According to a request for quotation published on 19th June, the General Services Administration is looking for a contractor to help it assess how blockchain could be integrated into FAStlane, a system launched last year as part of a broader effort to streamline how smaller companies, especially IT firms, bid on government contracts. A request for quotation is a kind of solicitation for vendors, specifically for the estimated cost of delivering on a contract.
The agency said on its website:
“The purpose of this RFQ is to obtain contractor support to develop a proof of concept for DLT (Distributed Ledger Technology), automated machine learning technology, and/or artificial intelligence based exchange implementation into GSA’s Multiple Award Schedule (MAS) FAStlane new offer proposal review processes.”
According to supplemental documentation, the GSA would want any blockchain-related implementation “be cryptocurrency agnostic and not monetize mining” as well as be capable of supporting smart contracts.
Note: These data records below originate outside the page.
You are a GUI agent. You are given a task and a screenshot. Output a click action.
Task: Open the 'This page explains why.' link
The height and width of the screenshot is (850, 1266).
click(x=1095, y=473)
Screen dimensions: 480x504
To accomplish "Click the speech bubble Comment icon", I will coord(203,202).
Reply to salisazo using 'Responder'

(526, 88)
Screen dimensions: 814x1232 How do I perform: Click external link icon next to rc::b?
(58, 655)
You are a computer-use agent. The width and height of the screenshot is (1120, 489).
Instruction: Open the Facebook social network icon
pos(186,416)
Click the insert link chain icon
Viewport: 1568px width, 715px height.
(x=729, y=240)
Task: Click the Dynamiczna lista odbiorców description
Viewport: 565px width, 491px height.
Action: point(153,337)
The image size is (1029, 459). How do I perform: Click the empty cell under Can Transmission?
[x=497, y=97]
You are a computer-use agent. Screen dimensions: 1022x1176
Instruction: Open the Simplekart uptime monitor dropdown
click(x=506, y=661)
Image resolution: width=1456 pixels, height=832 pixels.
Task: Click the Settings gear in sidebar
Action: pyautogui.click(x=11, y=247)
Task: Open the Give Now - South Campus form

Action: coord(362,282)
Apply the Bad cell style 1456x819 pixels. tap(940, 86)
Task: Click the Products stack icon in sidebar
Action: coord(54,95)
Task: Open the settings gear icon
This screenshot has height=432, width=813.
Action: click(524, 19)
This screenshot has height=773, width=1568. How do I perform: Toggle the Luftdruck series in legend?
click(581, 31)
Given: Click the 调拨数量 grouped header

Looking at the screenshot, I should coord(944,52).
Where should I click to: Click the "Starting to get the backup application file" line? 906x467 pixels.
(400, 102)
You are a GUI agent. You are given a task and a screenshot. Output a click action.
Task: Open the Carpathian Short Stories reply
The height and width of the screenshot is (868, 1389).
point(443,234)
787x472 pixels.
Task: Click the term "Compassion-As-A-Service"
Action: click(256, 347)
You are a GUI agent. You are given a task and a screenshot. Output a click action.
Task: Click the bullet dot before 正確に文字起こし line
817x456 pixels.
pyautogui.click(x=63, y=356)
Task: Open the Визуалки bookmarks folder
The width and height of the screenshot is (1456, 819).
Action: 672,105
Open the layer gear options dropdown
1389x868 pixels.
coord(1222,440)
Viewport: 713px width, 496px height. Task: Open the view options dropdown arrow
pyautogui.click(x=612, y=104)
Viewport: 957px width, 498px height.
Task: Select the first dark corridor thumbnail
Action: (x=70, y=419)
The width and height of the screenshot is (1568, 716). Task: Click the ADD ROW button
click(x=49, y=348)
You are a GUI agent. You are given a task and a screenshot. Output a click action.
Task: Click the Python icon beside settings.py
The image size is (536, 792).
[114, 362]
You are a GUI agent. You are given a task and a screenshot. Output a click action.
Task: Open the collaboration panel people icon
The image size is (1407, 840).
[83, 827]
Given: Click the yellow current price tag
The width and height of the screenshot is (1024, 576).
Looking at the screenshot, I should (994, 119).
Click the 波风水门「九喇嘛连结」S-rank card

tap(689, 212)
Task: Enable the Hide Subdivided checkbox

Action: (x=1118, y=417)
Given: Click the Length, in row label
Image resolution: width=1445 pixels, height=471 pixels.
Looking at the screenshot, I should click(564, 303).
Further, the system should constitute “a permissioned ledger that uses multiple cloud platforms for redundancy and high-availability and key management”.
The request closely follows statements from a GSA official who told a Washington, DC radio station that the agency is looking into how the technology can enhance the way it provides support to federal agencies.
The new release notably offers insight into at least one of the specific ways in which the agency might apply blockchain – in this case, the process by vendors can gain access to federal contracts. And although it’s a proof-of-concept pitch that might never see the light of day, the request highlights an early use case that is specific to the public sector.
The GSA said that its request is open to bids until 10th July.